TO DO
Before copying, set aside the pictures; then restate exactly the lines from the one with "https://www.phpbb.com/ (74, 553)" through the last line of the records.

EXCERPTED RECORDS: Begin

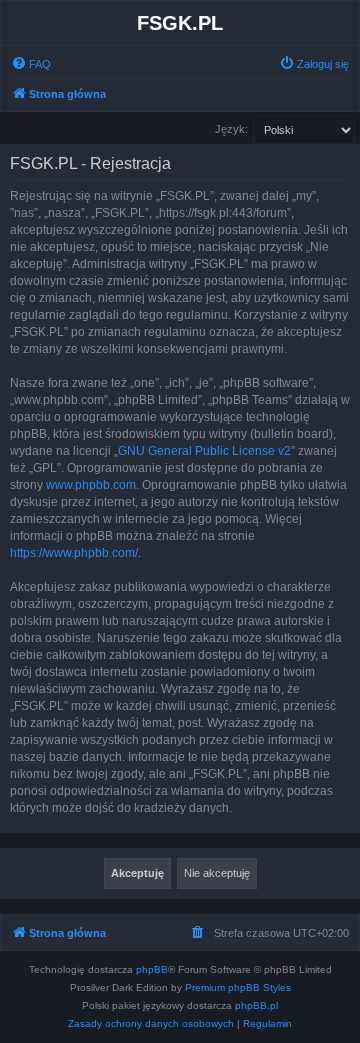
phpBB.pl (256, 1005)
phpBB (152, 969)
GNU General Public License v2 (204, 451)
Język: (231, 129)
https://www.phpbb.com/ (74, 553)
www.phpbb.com (91, 485)
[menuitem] (31, 64)
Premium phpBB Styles (238, 987)
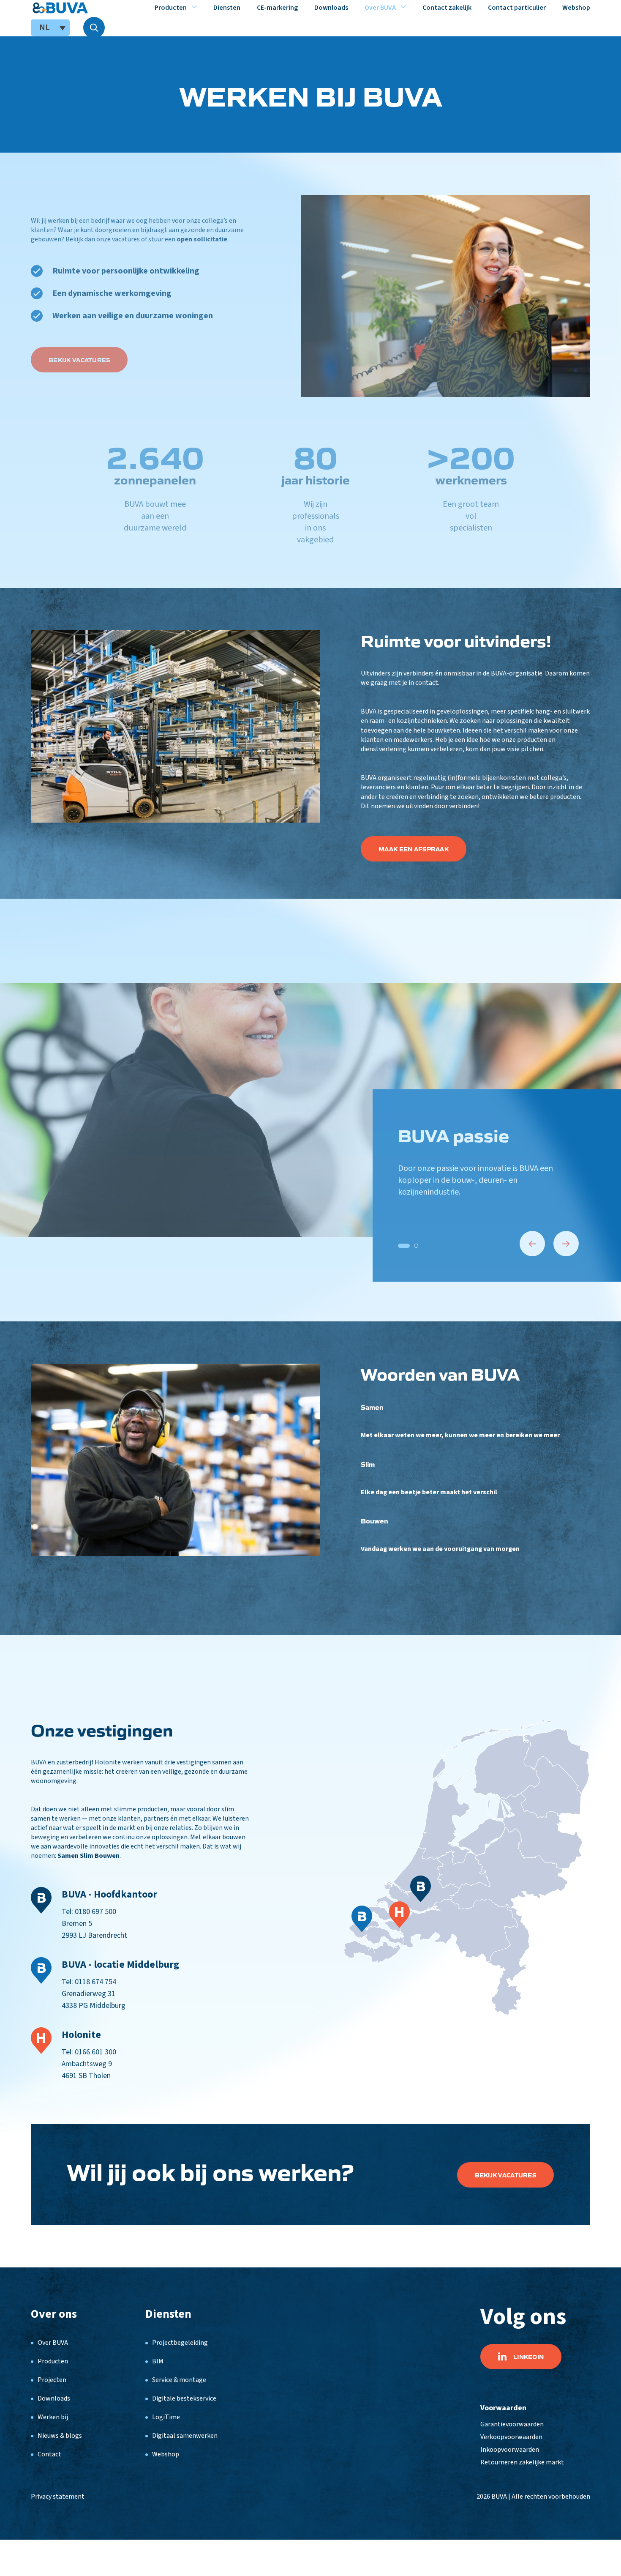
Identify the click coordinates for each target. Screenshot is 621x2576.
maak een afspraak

EXCERPTED RECORDS: End

ANSWER TO THE PROBLEM
https://www.phpbb.com/ (74, 553)
www.phpbb.com (91, 485)
[menuitem] (31, 64)
Premium phpBB Styles (238, 987)
Identify the click coordinates for each target. Screenshot is 621x2576.
maak een afspraak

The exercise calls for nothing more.